I have an array which I want to explode , insert each value into the table as a new row, but also insert into another column the string.

My syntax is as follows



$reap=$_POST['details'];
$steep=str_replace(";"," ",$reap);

$to=$_POST['details'];
$names = explode("; ",$to);
foreach ($names as $Invitee){
$sql="INSERT INTO event (invitee, to)
VALUES
({$Invitee},{$steep})";
}


I have some other fields, but I have removed and added all fields one by one to work out that inserting into "to" is causing a fatal syntax error and that invitee is inserting as 0. The value of $_POST['details'] is 2;4; (this is for my test it can go up and down and include any number of values when operating for real) when I echo out $names[0] and $names[1] I get 2 and 4 respectively.

Needless to say despite there being two values so I want this inserted twice once for 2 and once for 4 there is only one insertion.

I have tried inserting as '{$invitee}' and "{$invitee}" but whatever I try I get 0.

In the table invitee and to are both set to INT, which is why I tried the replace to get rid of the semi colons incase that was a problem (though I would prefer to keep them).
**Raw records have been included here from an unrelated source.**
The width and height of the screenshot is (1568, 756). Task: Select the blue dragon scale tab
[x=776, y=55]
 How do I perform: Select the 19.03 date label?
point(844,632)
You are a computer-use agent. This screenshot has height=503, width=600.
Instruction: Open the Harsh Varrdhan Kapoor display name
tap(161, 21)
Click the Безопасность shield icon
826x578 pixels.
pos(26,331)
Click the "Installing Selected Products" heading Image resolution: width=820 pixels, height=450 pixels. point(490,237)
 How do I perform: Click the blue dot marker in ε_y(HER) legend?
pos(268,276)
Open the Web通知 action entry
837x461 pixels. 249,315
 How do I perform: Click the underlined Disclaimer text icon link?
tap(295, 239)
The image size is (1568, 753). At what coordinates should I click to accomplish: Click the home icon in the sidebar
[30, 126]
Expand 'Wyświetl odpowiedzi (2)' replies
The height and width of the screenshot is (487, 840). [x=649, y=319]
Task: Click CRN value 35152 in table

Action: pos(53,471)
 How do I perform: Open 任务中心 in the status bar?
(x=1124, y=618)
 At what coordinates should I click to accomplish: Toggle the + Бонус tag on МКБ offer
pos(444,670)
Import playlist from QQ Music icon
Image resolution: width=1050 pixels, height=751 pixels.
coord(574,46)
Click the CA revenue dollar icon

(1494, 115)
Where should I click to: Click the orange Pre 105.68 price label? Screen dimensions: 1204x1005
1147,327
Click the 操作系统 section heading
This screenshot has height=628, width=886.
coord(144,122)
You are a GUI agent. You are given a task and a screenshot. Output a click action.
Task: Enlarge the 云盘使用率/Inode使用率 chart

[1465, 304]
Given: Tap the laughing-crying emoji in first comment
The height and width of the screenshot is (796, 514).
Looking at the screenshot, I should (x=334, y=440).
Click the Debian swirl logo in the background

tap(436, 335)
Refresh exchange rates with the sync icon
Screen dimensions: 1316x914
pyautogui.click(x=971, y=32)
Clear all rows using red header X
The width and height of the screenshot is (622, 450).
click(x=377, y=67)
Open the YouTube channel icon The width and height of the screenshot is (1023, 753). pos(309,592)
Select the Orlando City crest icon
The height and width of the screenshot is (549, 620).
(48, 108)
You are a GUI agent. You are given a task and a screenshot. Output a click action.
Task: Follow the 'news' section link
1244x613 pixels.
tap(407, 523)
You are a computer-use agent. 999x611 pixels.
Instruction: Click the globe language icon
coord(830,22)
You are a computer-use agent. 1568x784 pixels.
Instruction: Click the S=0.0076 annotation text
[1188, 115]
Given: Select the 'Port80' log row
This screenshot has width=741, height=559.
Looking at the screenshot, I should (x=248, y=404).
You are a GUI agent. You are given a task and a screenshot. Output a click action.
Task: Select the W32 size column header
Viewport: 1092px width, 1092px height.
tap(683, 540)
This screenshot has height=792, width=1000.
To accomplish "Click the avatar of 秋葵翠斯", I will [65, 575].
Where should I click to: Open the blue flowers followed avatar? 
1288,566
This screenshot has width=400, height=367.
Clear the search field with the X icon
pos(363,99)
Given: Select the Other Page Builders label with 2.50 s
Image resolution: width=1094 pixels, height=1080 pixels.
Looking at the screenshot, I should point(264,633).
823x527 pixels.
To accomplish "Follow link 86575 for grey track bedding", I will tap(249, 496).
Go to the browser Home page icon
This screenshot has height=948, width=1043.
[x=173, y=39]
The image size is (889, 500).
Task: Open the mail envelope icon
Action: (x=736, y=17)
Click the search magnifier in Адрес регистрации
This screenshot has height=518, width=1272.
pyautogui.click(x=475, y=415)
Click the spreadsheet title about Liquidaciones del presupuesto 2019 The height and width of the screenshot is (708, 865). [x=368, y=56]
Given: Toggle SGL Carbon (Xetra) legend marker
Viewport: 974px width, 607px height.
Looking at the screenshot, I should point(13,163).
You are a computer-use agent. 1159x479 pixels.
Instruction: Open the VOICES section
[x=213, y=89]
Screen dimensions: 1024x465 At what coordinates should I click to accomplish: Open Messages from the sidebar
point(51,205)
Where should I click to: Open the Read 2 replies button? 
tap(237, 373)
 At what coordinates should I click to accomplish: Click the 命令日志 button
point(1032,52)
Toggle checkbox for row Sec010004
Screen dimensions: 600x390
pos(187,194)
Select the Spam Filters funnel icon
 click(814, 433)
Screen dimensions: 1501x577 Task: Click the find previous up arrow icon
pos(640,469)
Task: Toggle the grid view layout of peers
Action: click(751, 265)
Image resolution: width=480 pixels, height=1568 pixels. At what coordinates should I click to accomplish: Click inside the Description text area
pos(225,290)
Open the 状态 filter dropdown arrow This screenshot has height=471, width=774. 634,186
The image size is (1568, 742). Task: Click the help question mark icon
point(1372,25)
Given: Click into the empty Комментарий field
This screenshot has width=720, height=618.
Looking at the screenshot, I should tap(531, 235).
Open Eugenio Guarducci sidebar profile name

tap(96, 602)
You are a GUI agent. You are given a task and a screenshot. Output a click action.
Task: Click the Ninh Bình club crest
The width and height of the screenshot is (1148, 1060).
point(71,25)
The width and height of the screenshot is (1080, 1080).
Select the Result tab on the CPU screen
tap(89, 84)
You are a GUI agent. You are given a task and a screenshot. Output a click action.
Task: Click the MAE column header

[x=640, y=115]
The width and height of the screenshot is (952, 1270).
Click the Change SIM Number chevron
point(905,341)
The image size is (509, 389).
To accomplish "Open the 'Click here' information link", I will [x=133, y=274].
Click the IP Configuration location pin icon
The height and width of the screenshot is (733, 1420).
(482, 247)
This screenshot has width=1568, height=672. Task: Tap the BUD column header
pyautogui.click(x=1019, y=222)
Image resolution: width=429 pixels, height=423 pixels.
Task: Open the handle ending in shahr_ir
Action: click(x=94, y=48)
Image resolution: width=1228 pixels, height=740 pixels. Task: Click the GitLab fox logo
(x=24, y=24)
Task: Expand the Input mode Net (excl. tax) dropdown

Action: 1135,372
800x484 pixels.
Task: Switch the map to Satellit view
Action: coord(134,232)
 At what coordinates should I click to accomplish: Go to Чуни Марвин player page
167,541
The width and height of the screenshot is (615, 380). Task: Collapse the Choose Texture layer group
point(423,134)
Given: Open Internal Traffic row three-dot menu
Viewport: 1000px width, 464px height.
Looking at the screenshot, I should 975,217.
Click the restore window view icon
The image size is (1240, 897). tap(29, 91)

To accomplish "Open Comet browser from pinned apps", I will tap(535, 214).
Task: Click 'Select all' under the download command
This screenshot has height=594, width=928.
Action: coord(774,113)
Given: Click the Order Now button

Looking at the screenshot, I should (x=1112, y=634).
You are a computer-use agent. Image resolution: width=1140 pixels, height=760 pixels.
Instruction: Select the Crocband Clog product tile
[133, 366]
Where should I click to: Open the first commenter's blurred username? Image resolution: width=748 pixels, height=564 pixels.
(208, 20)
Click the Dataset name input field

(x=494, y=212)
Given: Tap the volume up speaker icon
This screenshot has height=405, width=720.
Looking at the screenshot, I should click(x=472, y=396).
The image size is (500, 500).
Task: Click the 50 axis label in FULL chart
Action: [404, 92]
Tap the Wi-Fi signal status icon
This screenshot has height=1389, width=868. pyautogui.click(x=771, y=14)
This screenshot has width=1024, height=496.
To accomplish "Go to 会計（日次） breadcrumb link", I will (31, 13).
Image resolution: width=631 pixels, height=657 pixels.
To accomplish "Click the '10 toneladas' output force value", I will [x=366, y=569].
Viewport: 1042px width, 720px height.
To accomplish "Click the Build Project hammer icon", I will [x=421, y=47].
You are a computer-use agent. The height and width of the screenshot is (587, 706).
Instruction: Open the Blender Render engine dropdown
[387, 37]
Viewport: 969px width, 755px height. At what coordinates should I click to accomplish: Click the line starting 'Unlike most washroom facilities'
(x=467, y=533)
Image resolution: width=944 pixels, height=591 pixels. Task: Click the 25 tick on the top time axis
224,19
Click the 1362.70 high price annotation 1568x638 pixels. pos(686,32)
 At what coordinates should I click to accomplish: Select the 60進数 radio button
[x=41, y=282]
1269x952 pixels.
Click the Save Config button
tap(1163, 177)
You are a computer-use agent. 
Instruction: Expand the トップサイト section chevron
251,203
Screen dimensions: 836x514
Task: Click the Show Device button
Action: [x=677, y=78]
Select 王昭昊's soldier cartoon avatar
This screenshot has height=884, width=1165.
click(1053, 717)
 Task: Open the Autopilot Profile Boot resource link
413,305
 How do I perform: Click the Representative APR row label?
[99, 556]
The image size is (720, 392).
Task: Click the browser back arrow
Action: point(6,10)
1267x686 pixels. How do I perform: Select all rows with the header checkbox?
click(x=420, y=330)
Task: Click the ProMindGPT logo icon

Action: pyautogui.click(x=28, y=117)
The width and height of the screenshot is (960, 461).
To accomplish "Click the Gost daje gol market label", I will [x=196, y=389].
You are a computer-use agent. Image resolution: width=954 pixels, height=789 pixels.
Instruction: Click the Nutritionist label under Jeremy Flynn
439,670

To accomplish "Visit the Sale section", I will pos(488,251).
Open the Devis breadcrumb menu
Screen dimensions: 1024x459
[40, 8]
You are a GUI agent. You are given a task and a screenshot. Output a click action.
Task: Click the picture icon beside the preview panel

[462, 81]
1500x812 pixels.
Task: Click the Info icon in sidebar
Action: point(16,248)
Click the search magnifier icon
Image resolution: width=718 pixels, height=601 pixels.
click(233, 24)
The table names are correct, I double checked.

I have another variable which is a word which I can quite happily insert using '{$var}'

I have run out of things to try.

dniwebdesign
11-12-2010, 06:12 AM
$reap=$_POST['details']; //Say value is 2;4
$steep=str_replace(";"," ",$reap);

$names = explode("; ",$reap);
for($i=0;$i<count($names);$i++) {
$sql="INSERT INTO event (invitee, to)
VALUES
('".$names[$i]."','$steep')";
}

Little different, but if I understand, this should do what you want... and if not, I'll give it another shot. :)

Jenny Dithe
11-12-2010, 07:06 AM
Thank you for helping.

Unfortunately I am still getting a syntax error for $steep and if I remove that the insert is still entering only once and putting the invitee value as 0.

I tried echoing out $names[0] and $names[1] and that printed 2 4 so I am baffled as to why it isn't inserting.

poyzn
11-12-2010, 07:19 AM
print out $sql in the loop and post it here


for($i=0;$i<count($names);$i++) {
$sql="INSERT INTO event (invitee, to)
VALUES
('".$names[$i]."','$steep')";
echo $sql . '<br />';
}

and where is that part of a the code where you are inserting data to db? If you put data to the db not in the loop, you should do that before inserting:


for($i=0;$i<count($names);$i++) {
$sql[]="('".$names[$i]."','$steep')";
}
$sql = "INSERT INTO event (invitee, to) VALUES " . implode(', ', $sql);

Jenny Dithe
11-12-2010, 09:04 AM
Ok my full syntax goes:


if($_POST['view']=='1'){
$view='public';
} else {
$view='private';}

$reap=$_POST['details'];
$steep=str_replace(";"," ",$reap);

$names = explode("; ",$reap);
echo $names[0];
echo $names[1] . "<br />";
for($i=0;$i<count($names);$i++){
$sql="INSERT INTO event (host, invitee, to, state, date, view)
VALUES
('{$_SESSION['me']}','" . $names[$i] . "','$steep','pending',NOW(),'{$view}')";
echo $sql . '<br />';
}

And my printed $sql is:

2 4 //this is my echo
INSERT INTO event (host, invitee, to, state, date, view) VALUES ('1','',' 2 4 ','pending',NOW(),'private')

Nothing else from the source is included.